En la Argentina, cada vez que un político cree que “odiar lo suficiente” a los periodistas es la receta para callarlos, lo único que consigue es darles más protagonismo.
Por: Diego Abdo
Cada 7 de junio celebramos el Día del Periodista en la Argentina. Y qué mejor que hacerlo recordando que, cada vez que un político decide “odiar lo suficiente” a los periodistas, lo único que logra es darles más protagonismo.
El kirchnerismo lo intentó por varios lugares, incluso con el anecdótico 678, aquel programa de televisión nacido post conflicto con el campo que pretendía encasillar y ridiculizar a quienes incomodaban al poder. Se los acusaba de “cipayos” y “corruptos”, como si repetir etiquetas fuera suficiente para callar voces. No funcionó. Al contrario: fortaleció a quienes seguían ejerciendo el oficio con rigor.

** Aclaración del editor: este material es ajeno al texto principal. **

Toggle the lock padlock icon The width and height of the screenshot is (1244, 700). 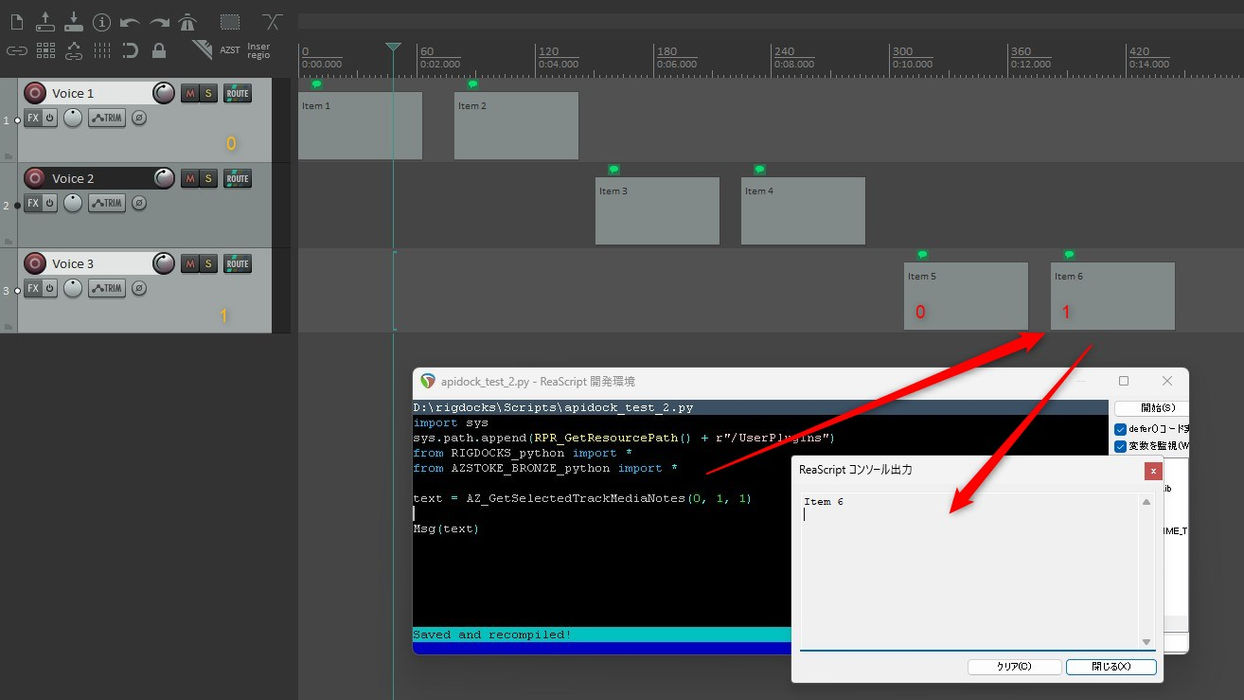(159, 49)
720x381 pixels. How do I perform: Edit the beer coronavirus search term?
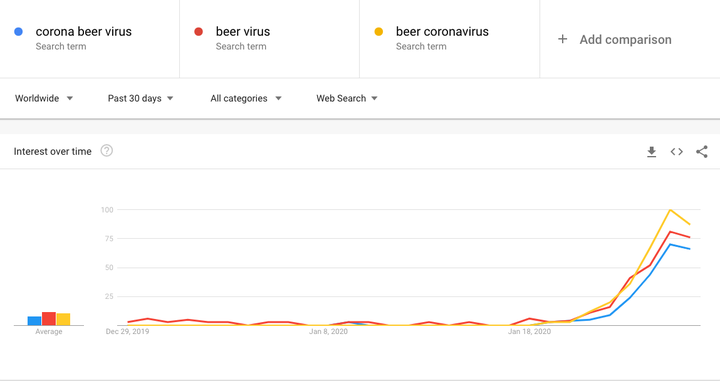442,32
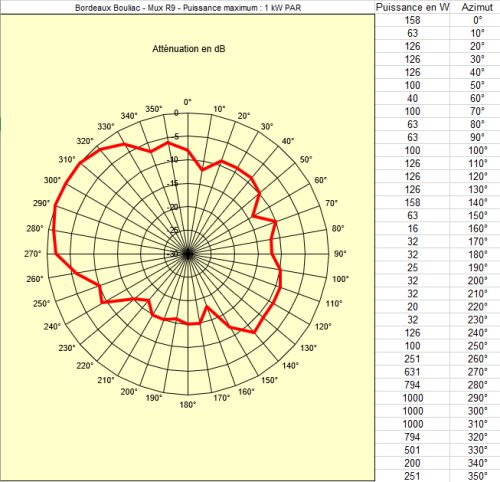Click the 'Puissance en W' column header
The height and width of the screenshot is (482, 500).
[x=412, y=7]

Hoy, el presidente Javier Milei y su séquito libertario de funcionarios sin peso parecen convencidos de que insultar periodistas en vivo, señalar nombres y apellidos, y armar un ejército de opinólogos en streaming es la fórmula para desacreditarlos. La ironía es que, cuanto más se los ataca, más se los legitima. El periodismo, lejos de desaparecer, se convierte en el espejo incómodo que devuelve la imagen que el poder no quiere ver.

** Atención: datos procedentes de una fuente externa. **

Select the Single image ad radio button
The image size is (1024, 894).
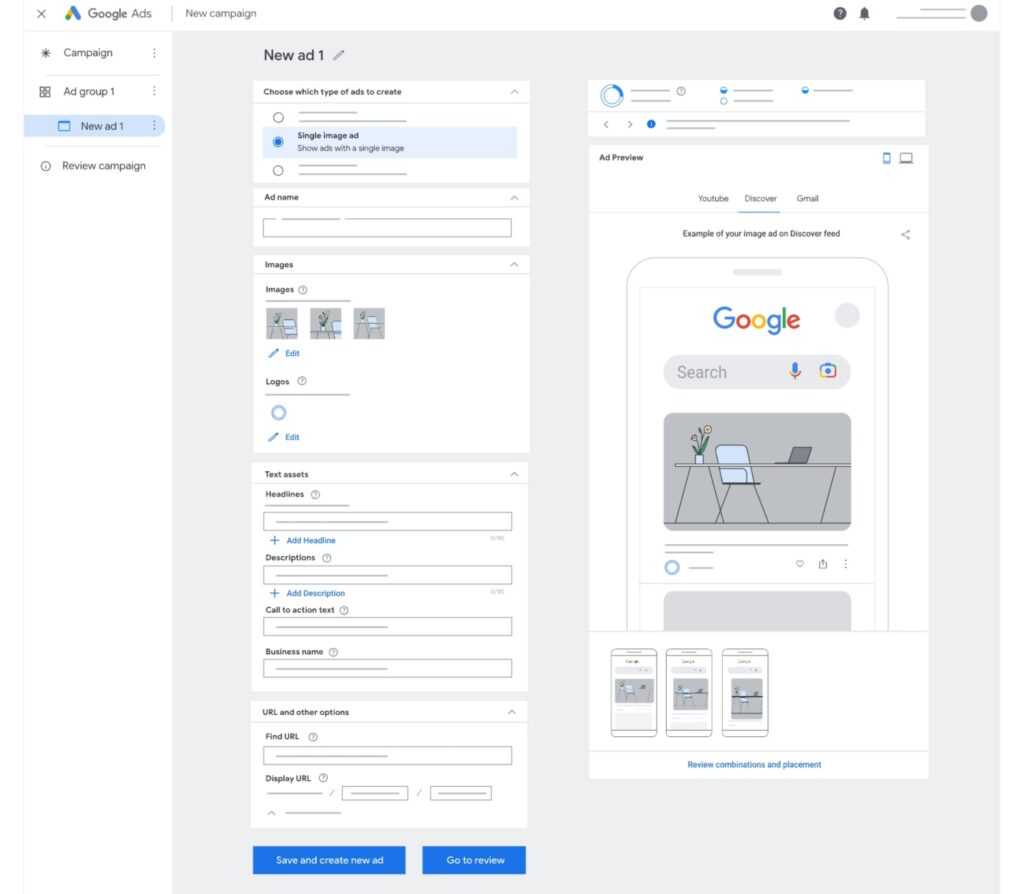pos(278,142)
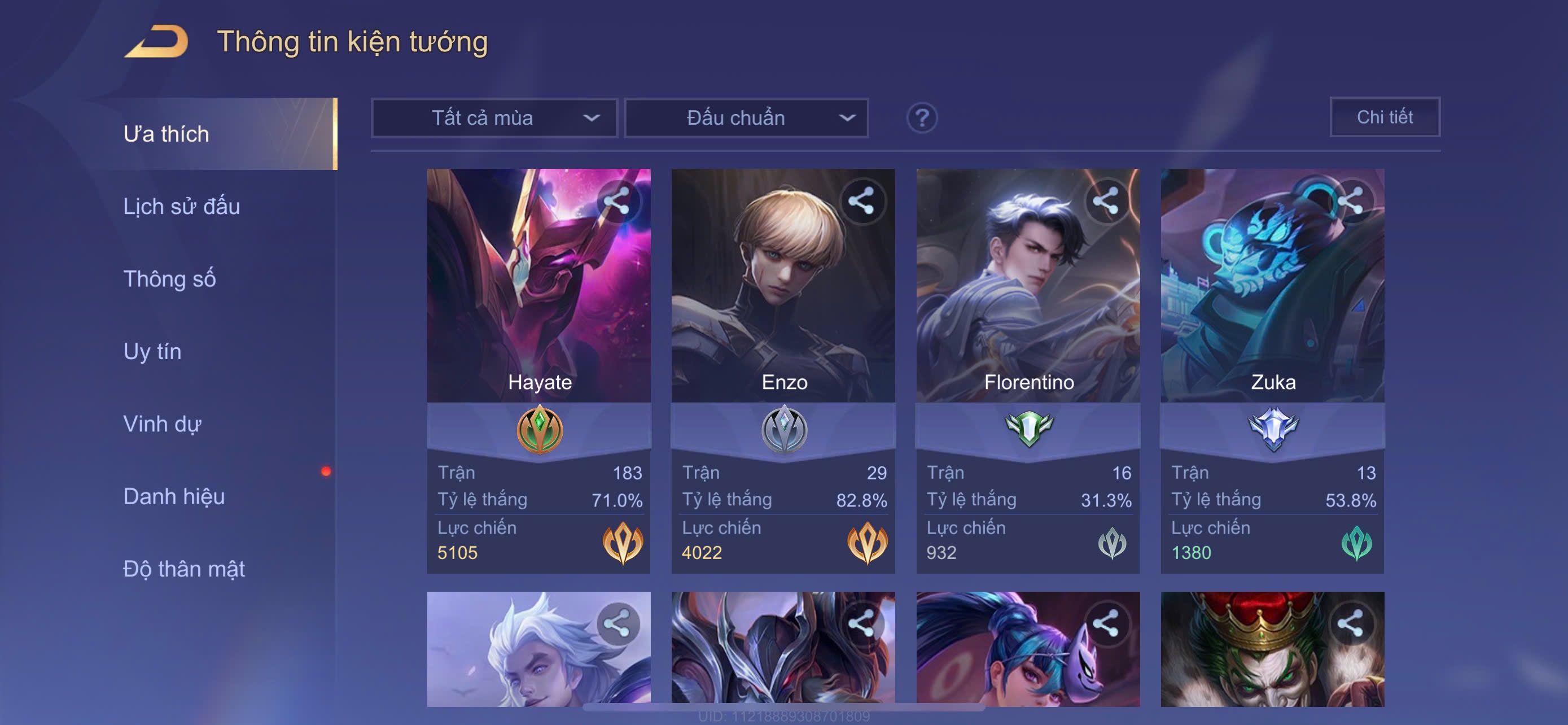Open the Độ thân mật section
This screenshot has height=725, width=1568.
[183, 569]
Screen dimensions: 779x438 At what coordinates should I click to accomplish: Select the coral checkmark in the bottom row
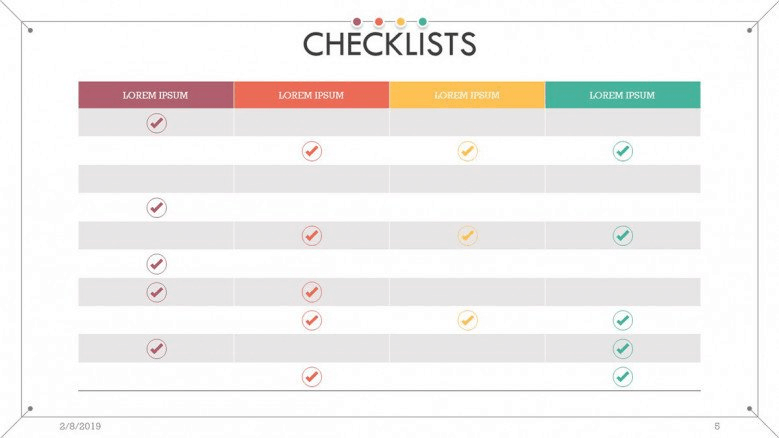(x=312, y=377)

Claro que los periodistas no son santos. Hubo, hay y habrá operaciones, excesos y mentiras. Personajes que vestidos de periodistas vendan sus opiniones al mejor postor. Pero en un país donde las instituciones se desmoronan y los valores se corren cada día un poco más, el periodismo sigue siendo uno de los pocos estandartes que nos quedan. Fue el que destapó el Vacunatorio VIP, el espionaje ilegal, la “Mesa Judicial”, Odebrecht y tantos otros escándalos que los gobiernos, vale decirlo, preferirían como mínimo olvidar.
En este mundo de streaming y opinólogos sin argumentos, donde todo parece reducido a entretenimiento, donde se da por hecho que nadie lee y pocos escuchan, y donde la información circula solo entre quienes piensan igual, la diversidad de periodistas que hoy propone la Argentina es, sencillamente, maravillosa. Es por eso que nunca los quisimos tanto: porque en medio del ruido, los periodistas de verdad siguen siendo brújula y memoria.

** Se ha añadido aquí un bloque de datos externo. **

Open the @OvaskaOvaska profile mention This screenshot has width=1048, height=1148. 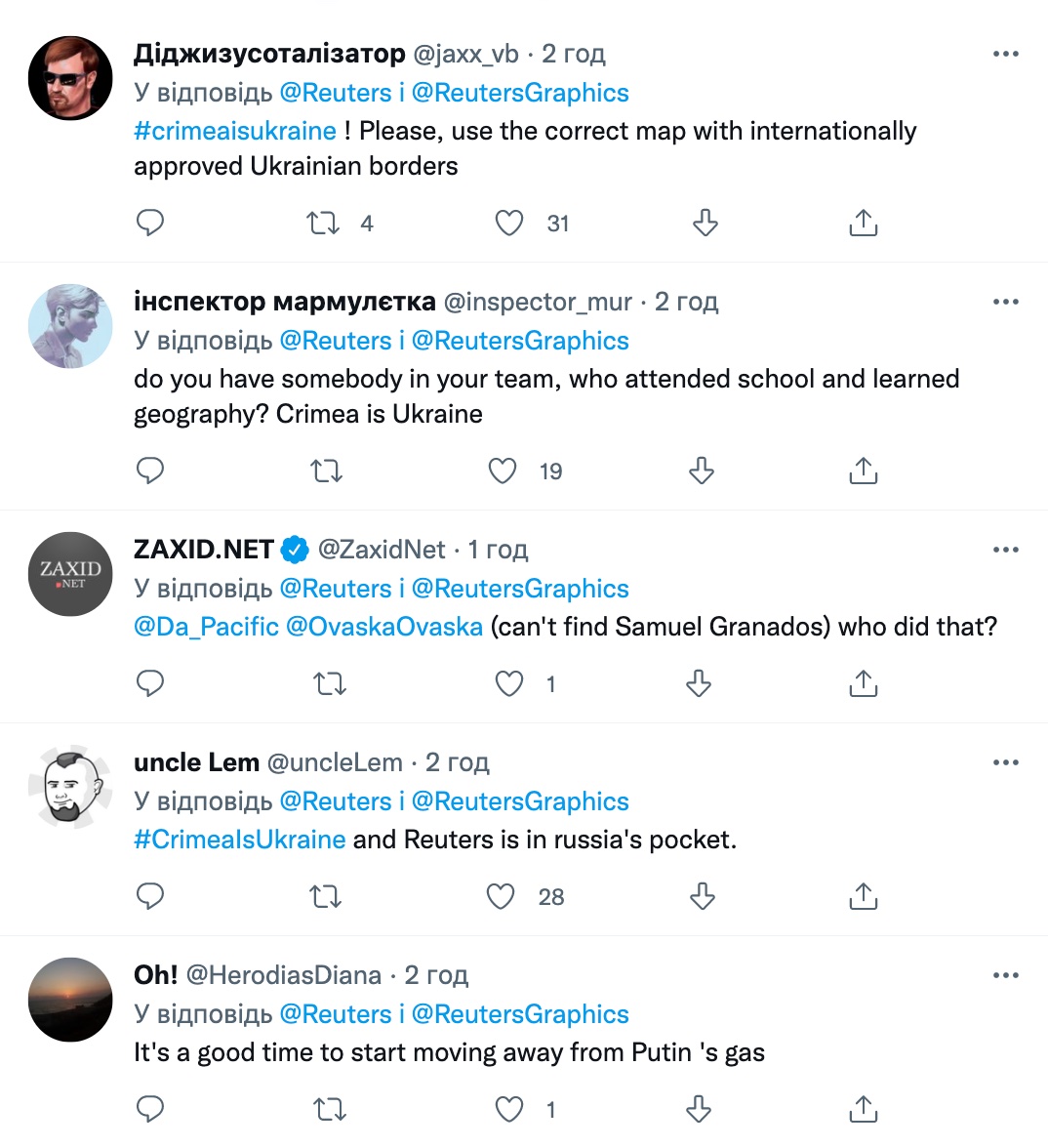click(384, 627)
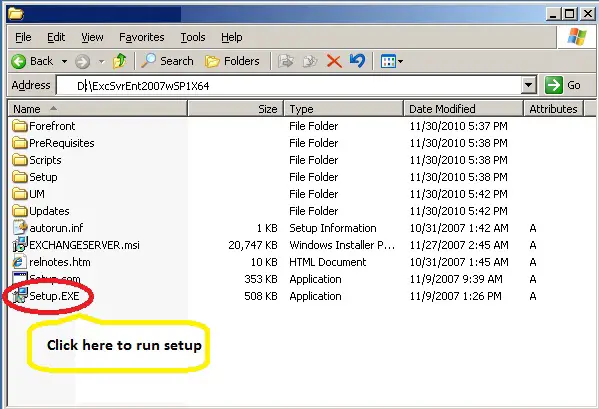
Task: Click the blue Undo arrow icon
Action: 358,61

Y más allá de las luces de los grandes medios, está el periodismo de trinchera: el de los mal pagos, los que tienen tres trabajos, los que nunca hacen huelga aunque deberían. Ese periodismo que, pese al maltrato, sigue entrevistando, investigando y aportando claridad en la oscuridad.
Así que, señor presidente, siga odiando a los periodistas. Porque cada insulto suyo es, en realidad, un homenaje involuntario. Y cada ataque, una confirmación de que el periodismo sigue siendo indispensable.